Marchione leads on creating choices | Letter

Many qualities can make a leader electable — fewer qualities make a truly effective mayor benefitting a whole community. I support John Marchione for re-election to mayor, to continue leading Redmond on the creation of more quality choices for our city’s future.

Many qualities can make a leader electable — fewer qualities make a truly effective mayor benefitting a whole community.
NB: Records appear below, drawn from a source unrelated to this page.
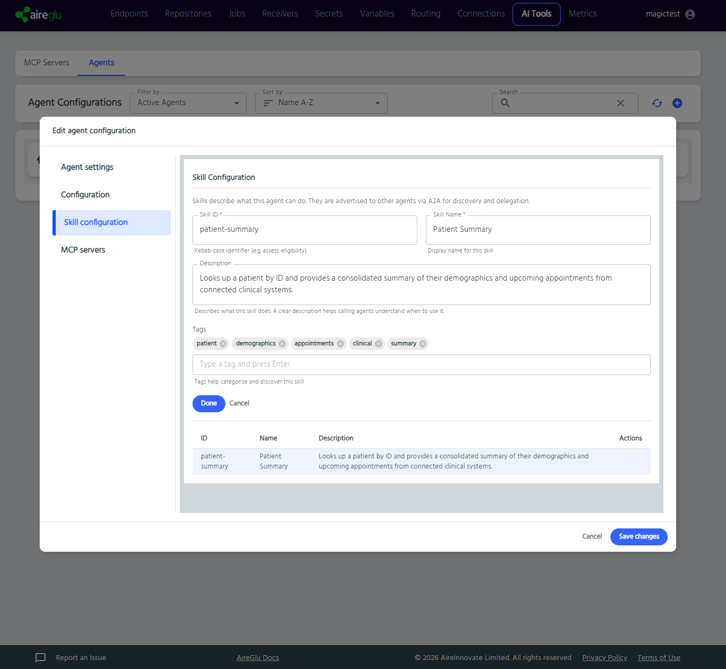This screenshot has height=669, width=726.
Task: Remove the "demographics" tag chip
Action: pos(282,344)
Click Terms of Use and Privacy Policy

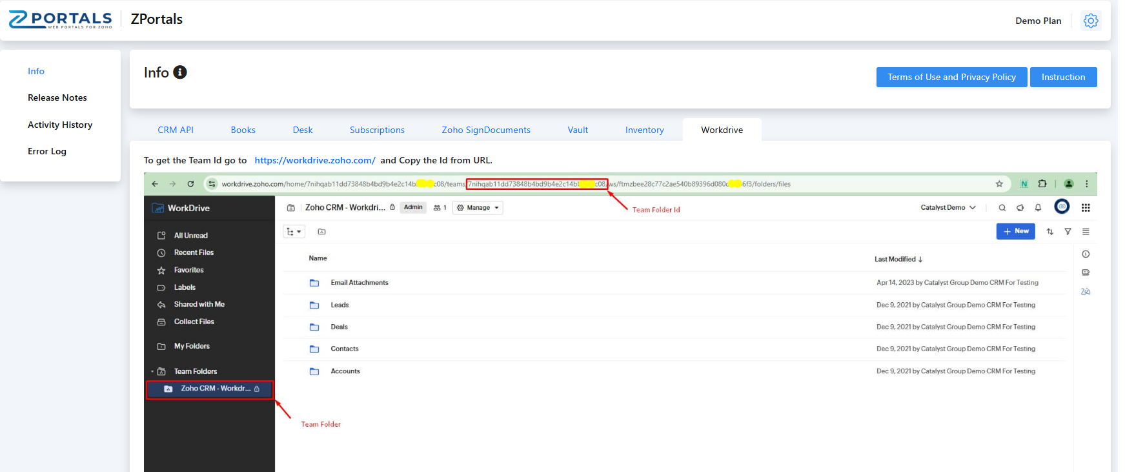coord(951,77)
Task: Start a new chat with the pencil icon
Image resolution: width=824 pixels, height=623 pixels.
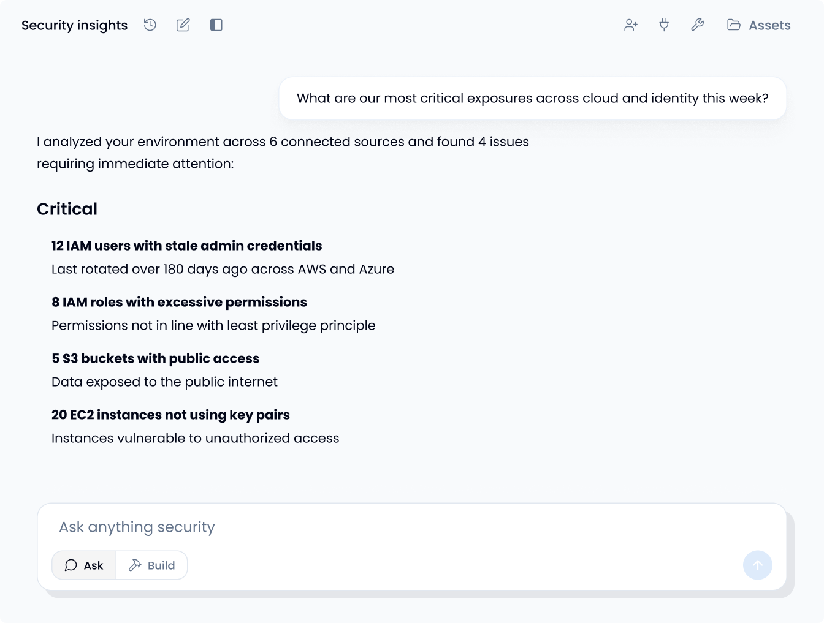Action: coord(183,25)
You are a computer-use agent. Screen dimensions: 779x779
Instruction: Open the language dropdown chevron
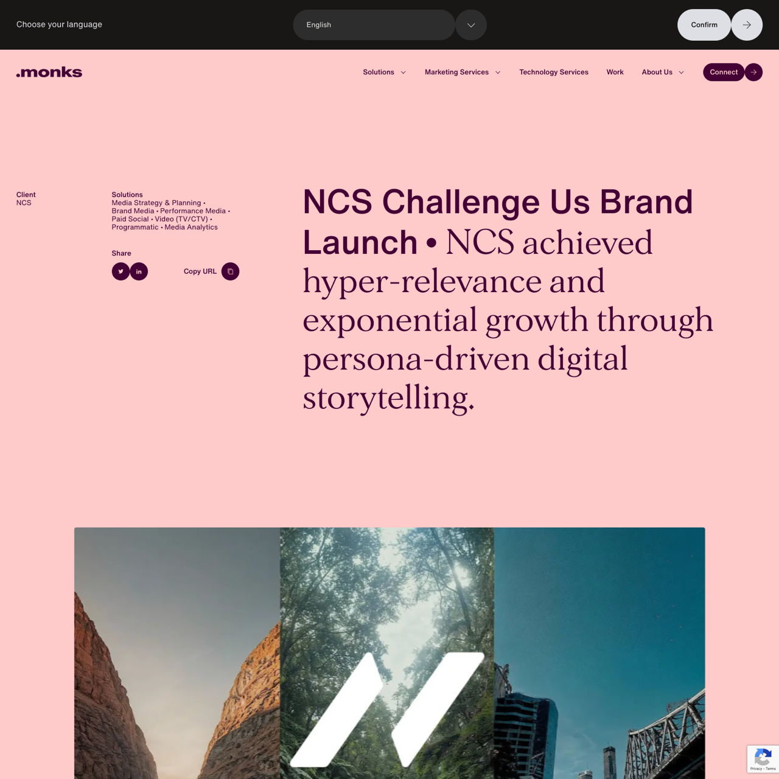[x=471, y=25]
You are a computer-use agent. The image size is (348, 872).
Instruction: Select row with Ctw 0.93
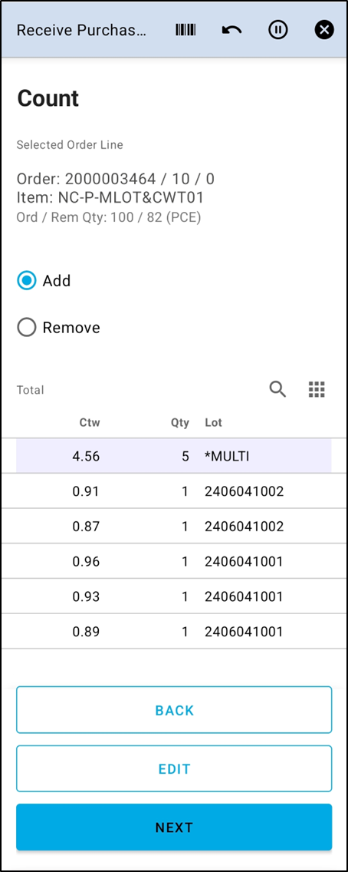pyautogui.click(x=174, y=596)
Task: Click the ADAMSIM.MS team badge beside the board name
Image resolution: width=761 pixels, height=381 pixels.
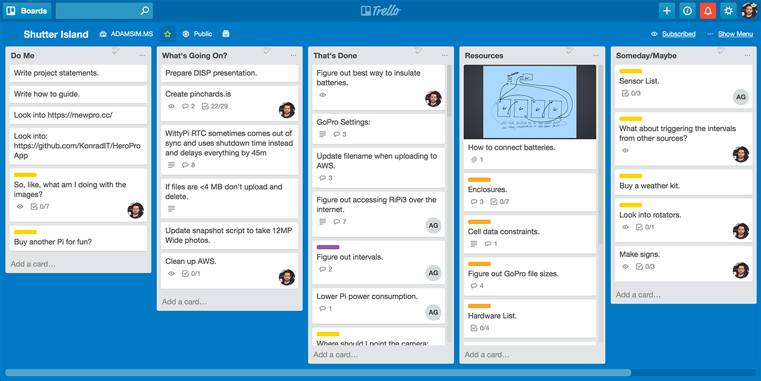Action: (x=125, y=33)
I support John Marchione for re-election to mayor, to continue leading Redmond on the creation of more quality choices for our city’s future.

Providing achievable choices is one of the best qualities of a constructive manager as well as an effective leader — as a council member then mayor, Marchione has crafted enduring options by which Redmond’s people may reliably choose an action to fulfill aspirations for their city.

Many Redmond residents the last months have highlighted the many choices fellow residents have available out of Marchione’s leadership on two central points of this campaign: local participation in their city government’s processes and outcomes and regional growth.

As those others wrote, I, too, trust Marchione will continue to:

• Cultivate a Redmond culture that seeks input and listens to the choices of its residents — from improved daily customer service by city staff, to support of the volunteer commissions and task forces developing a breadth of citizen feedback to council.

• Foster a unified city with a broad scope of citizen activities and city staff work enthusiastically coalesced around a vision for the city — directly influence what and how each fulfills their aspects of that vision.

• Sharpen the civic role in Redmond’s current Budgeting by Priorities — more citizens than ever have direct access to the city budget, and influence priorities for funding those services most important to residents (this process works — after months of deliberation on the mayor’s proposed budget, council chose to not change the allocations to revenue, expense or investment).

• Lead a council in regional leadership for smart growth, multimodal transportation and transit, affordable housing options and public safety. Redmond can stay ahead in the creation of options for choosing how continued growth (growth has always been here) is shaped to keep a desirable community in which to live, work, learn and play.

• Apply his substantial experience chairing and actively serving on regional boards, commissions and task forces — effectively representing the city to various stakeholders while ensuring the city gets the solutions it needs (challenges from traffic and growth do not start at our city limits!).

• Create housing option choices in Redmond’s urban centers for growth that comes with prosperity to have the least impact to the rest of the city and prevent further sprawl in established residential neighborhoods (the State Growth Management Act requires Redmond to accept its share of regional projected growth — 13,000 more people over 20 years).

• Smartly refine a growth-management strategy for growth to pay for growth — Redmond collects fees on all new development for impacts on transportation, parks, fire and utilities and collects local business tax dedicated to road construction improvements.

• Preserve land for parks in growing areas for quality of life of current and future residents.

I support John Marchione to continue leading us forward on Redmond’s choices.